Liebe Frau Sievers, Gestatten Sie mir zwei Anmerkungen zu Ihrem Artikel. Frau Reker gab kürzlich eine Pressekonferenz, zusammen mit zwei Herren. Zumindest auf dem Bild, das ich gesehen hatte, scheint der Frau Oberbürgermeister*in ihre Eloquenz zwischen die Mikros gerutscht und dann auf den Boden gefallen zu sein. Geistesgegenwärtig lässt Frau Reker ihren nonverbalen Audruck sprechen. Dabei ist ihre Hilflosigkeit allerdings nicht zu toppen. Mehrfach durfte ich zur Kenntnis nehmen, wie Frau Kaddor - in gewohnt professioneller Weise - das Münchner Oktoberfest und seine “Begleiterscheinungen” argumentativ verwurstelt. Nachdem ich mich dort recht gut auskenne, erlaube ich mir den Hinweis, dass es auf der “Wies’n 2014” insgesamt 12 (!) Sexualdelikte gegeben hat. Zwei (!) davon waren Vergewaltigungen. Das Oktoberfest dauert zwei Wochen. Ca. 6 ooo ooo Millionen Besucher frequentieren die Festivität in dieser Zeit. Darunter befinden sich stets sehr viele - gern gesehene - ausländische Gäste. Es wäre natürlich traumhaft, wenn das Geschehen ganz ohne Straftat ablaufen würde - wir sollten allerdings die Lebenswirklichkeiten nicht ganz aus den Augen verlieren. Übrigens, nun zu schlussfolgern, dass alle zwölf Sexualdelikte von “indigenen” deutschen Männern begangen worden wären, wäre fehlerhaft! Mit solchen Kleinigkeiten befasst sich Frau Kaddor allerdings eher nicht - wie wir wissen

Klaus-Peter Kubiak / 07.01.2016

Der Vorschlag der Bürgermeisterin Reker war sicher ein konstruktiver Beitrag zur Problemlösung. Aber es könnte sein, dass er scheitert, weil sich die Straftäter möglicherweise nicht an die “Armlänge” halten. Vielleicht wäre es konsequent, wenn die belästigten Frauen sich in einem sicheren Land (z.B. Australien) um politisches Asyl bewerben würden. Schließlich werden sie in unserem eigenen Land ja verfolgt, und da dürfte einer Aufnahme dieser Flüchtlinge nichts im Wege stehen.

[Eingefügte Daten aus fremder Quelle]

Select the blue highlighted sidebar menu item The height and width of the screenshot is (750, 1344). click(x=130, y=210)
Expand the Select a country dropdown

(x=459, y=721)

Christian Horst / 07.01.2016

Bravo, großartig, pointiert und mir aus der Seele gesprochen. Danke für diesen Artikel…

Joachim Neander / 07.01.2016

Ich auch. Wie schön, in Polen zu leben, wo meine Frau und meine Schwiegertöchter noch ohne Problem nachts allein von einem Kino-, Club- oder Feten-Besuch zu Fuß heimkommen können.

Gerald Radek / 07.01.2016

Sehr geehrte Frau Sievers! Möglicherweise stammt der Präventionstipp der Kölner OB Frau Rekker gar nicht mal von ihr selbst. Möglicherweise hat sie die Idee von ihrem Polizeipräsidenten, der während der Pressekonferenz daneben gesessen ist.  In Polizeikreisen sind derartige “Tipps” weit verbreitet. zB. hier:  Präventionstipps der Berliner Polizei (authentisch, Kein Fake, keine Satire!!!) https://www.berlin.de/polizei/aufgaben/praevention/gewalt/artikel.148262.php ” Verhalten bei Gewalt und Aggression [...] Täuschen Sie z.B. Telefonate mit dem Handy vor. Simulieren Sie Krankheiten, Übelkeit oder fangen Sie laut an zu singen, um dadurch die Täter aus dem Konzept zu bringen. ...”

Anna Kah / 07.01.2016

Das Verhalten dieser marodierenden Männer von Köln etc., woher auch immer sie kommen mögen, ist Ausdruck tiefster Verachtung gegenüber selbständigen, freien, emanzipierten Mädchen und Frauen, die ein selbstbestimmtes Leben führen (können). Dabei spielt es keine Rolle, ob der Freund sie begleitet, auch er wird verachtet, weil die gesamte Gesellschaftsordnung mit der ihnen unbekannten Freiheit (an die projizierten sexuellen Phantasien mag ich gar nicht denken) als Sünde angesehen wird.